The LF AI & Data Foundation takes another open source project under its wing, which first has to prove itself in the incubator: Substra. The framework is aimed at data scientists and machine learning specialists who want to handle distributed, cross-team and cross-company ML projects without having to forego the confidentiality of their respective data sets.
For trustful cooperation
Substra is a development based on the US company Owkin which specializes in the use of artificial intelligence in medical research. The focus here is on federated machine learning based on decentralized data sets, which meets the increased data protection requirements in medicine. Substra gives data scientists the functions they need to set up federated ML learning projects without having to provide their data “outside their own firewall”.
Substra can be used with all common ML frameworks to apply and monitor your own ML algorithms on remote data sets – both for testing and for forecasting. Conversely, researchers can make their own data sets available to other users via detailed, configurable release rules.
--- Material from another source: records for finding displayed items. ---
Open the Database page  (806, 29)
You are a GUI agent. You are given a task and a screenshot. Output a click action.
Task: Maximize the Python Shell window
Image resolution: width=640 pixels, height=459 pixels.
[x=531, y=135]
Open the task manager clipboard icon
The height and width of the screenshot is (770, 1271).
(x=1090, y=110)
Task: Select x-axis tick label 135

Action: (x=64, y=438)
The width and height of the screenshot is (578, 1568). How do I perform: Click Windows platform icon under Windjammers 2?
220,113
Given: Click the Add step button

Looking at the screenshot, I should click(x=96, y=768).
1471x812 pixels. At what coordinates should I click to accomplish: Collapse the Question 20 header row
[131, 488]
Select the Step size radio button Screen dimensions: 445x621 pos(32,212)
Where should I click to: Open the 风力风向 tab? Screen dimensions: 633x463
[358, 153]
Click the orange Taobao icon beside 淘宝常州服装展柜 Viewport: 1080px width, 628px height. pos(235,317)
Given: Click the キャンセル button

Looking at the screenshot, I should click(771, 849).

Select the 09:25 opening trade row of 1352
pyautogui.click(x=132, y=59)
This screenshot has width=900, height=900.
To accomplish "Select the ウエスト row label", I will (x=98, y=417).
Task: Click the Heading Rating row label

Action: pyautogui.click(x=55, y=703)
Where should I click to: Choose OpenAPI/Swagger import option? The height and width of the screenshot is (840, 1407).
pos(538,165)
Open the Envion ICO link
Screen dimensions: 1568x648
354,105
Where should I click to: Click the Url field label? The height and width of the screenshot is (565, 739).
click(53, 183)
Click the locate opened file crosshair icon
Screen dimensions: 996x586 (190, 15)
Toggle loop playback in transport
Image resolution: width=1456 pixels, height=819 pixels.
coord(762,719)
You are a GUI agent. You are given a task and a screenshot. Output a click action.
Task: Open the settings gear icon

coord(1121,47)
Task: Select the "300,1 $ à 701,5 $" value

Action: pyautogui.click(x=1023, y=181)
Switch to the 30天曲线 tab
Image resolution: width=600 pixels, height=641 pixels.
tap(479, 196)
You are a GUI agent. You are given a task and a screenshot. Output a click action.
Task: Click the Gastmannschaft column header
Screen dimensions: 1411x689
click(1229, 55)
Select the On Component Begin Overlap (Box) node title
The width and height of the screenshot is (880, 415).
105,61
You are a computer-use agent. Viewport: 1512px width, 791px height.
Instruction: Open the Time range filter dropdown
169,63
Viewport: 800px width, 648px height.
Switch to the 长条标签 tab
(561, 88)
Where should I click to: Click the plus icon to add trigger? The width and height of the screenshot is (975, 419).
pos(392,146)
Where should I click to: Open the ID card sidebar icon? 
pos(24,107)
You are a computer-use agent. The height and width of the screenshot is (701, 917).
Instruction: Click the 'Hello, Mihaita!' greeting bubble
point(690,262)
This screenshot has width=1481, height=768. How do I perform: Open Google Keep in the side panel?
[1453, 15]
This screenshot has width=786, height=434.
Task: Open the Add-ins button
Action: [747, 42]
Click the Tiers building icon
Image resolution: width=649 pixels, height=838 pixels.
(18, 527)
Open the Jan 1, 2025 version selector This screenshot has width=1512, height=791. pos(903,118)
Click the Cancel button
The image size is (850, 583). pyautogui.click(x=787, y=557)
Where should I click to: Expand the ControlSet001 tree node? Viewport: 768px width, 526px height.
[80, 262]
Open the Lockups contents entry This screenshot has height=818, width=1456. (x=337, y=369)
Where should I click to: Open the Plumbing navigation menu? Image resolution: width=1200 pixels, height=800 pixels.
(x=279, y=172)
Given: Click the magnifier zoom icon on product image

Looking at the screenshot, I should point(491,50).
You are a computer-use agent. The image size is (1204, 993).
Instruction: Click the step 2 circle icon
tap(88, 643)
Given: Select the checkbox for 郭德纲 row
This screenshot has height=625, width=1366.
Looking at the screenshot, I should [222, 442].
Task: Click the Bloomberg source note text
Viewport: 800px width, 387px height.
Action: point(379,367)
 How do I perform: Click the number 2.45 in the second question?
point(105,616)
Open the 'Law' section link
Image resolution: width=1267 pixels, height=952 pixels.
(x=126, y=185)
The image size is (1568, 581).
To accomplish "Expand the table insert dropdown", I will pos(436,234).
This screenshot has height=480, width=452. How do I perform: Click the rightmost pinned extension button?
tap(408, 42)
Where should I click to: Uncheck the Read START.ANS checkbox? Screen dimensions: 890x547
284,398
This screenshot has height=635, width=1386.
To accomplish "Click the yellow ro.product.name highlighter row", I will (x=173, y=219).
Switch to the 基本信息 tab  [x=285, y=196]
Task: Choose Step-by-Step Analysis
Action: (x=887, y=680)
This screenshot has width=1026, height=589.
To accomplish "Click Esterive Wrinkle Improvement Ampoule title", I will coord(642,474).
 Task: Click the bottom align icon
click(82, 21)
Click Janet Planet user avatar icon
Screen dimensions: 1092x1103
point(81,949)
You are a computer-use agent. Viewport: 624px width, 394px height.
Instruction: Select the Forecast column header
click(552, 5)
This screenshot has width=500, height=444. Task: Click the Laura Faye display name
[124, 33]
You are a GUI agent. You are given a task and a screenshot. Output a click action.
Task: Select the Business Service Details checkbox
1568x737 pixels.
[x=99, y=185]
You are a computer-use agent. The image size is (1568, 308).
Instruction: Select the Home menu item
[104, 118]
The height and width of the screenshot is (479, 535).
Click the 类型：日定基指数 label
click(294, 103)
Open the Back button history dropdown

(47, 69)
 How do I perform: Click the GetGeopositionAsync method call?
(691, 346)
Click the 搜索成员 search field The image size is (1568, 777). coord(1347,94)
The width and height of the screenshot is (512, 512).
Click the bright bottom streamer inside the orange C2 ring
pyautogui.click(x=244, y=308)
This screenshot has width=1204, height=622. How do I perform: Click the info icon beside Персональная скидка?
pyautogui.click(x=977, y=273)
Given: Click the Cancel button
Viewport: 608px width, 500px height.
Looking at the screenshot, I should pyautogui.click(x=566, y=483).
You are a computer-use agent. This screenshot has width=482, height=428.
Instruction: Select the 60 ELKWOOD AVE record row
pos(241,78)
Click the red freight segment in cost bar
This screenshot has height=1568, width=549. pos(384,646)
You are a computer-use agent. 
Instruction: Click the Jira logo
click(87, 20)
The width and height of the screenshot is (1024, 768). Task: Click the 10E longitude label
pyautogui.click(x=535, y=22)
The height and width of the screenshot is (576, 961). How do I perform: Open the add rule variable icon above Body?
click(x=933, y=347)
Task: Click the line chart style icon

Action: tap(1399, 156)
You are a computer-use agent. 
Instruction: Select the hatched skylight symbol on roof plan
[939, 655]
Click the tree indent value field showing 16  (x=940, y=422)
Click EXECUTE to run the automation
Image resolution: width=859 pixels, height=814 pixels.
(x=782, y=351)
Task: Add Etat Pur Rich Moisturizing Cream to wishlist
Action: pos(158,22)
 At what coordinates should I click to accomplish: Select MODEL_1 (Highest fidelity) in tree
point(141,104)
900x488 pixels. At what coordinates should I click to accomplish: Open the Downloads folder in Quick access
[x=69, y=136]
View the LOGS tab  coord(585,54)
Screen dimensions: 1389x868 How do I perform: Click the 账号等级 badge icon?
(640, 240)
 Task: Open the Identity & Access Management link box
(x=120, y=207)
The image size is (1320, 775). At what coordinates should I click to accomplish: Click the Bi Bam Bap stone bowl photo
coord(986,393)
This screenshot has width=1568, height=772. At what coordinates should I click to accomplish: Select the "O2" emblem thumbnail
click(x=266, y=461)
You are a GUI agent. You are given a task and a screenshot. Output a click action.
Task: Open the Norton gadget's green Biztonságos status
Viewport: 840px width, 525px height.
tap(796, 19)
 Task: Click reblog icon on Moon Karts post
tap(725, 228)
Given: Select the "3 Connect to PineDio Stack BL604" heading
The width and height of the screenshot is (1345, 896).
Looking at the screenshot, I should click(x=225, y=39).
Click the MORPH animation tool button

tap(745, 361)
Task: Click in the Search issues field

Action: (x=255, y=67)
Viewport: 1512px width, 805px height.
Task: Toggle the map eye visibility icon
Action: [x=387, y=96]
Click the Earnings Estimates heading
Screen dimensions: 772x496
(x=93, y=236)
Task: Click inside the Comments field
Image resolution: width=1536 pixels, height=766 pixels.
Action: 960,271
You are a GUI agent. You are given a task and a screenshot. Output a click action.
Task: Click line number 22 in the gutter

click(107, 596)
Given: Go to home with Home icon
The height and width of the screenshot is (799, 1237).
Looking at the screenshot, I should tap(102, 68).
In these scenarios, Substra prevents both the insight into “foreign” data and its download.
Share ML models, share data
The framework builds on the Distributed-Ledger-Technologie (Blockchain) and thereby also opens up the collaboration of competing teams on a common, virtual data pool – without any restrictions on data protection. Substra can be flexibly configured for different use cases and also ensures transparency through a continuous, unchangeable audit that registers all operations carried out on the platform. In this way, the ML models of comprehensive projects can even be certified if necessary.